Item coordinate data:
- - -
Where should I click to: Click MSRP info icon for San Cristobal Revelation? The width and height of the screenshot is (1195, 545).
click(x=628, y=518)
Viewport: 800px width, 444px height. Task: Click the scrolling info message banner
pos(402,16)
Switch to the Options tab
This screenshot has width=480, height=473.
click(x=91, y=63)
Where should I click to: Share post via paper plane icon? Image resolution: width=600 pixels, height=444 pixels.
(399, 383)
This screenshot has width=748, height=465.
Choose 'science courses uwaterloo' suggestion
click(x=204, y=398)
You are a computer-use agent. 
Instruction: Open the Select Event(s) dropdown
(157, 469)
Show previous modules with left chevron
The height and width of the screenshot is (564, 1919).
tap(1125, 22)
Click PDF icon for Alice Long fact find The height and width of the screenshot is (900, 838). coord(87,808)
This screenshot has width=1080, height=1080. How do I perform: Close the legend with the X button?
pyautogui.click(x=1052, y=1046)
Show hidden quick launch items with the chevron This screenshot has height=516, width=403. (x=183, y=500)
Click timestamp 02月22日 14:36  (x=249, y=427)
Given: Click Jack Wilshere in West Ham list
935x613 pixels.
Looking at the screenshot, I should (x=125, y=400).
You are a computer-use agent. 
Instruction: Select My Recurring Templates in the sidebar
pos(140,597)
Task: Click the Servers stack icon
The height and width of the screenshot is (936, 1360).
- - -
Reproduce the material verbatim from the line with "This screenshot has width=748, height=465." up to and including the line with "Click timestamp 02月22日".

This screenshot has width=748, height=465.
Choose 'science courses uwaterloo' suggestion
click(x=204, y=398)
You are a computer-use agent. 
Instruction: Open the Select Event(s) dropdown
(157, 469)
Show previous modules with left chevron
The height and width of the screenshot is (564, 1919).
tap(1125, 22)
Click PDF icon for Alice Long fact find The height and width of the screenshot is (900, 838). coord(87,808)
This screenshot has width=1080, height=1080. How do I perform: Close the legend with the X button?
pyautogui.click(x=1052, y=1046)
Show hidden quick launch items with the chevron This screenshot has height=516, width=403. (x=183, y=500)
Click timestamp 02月22日 14:36  (x=249, y=427)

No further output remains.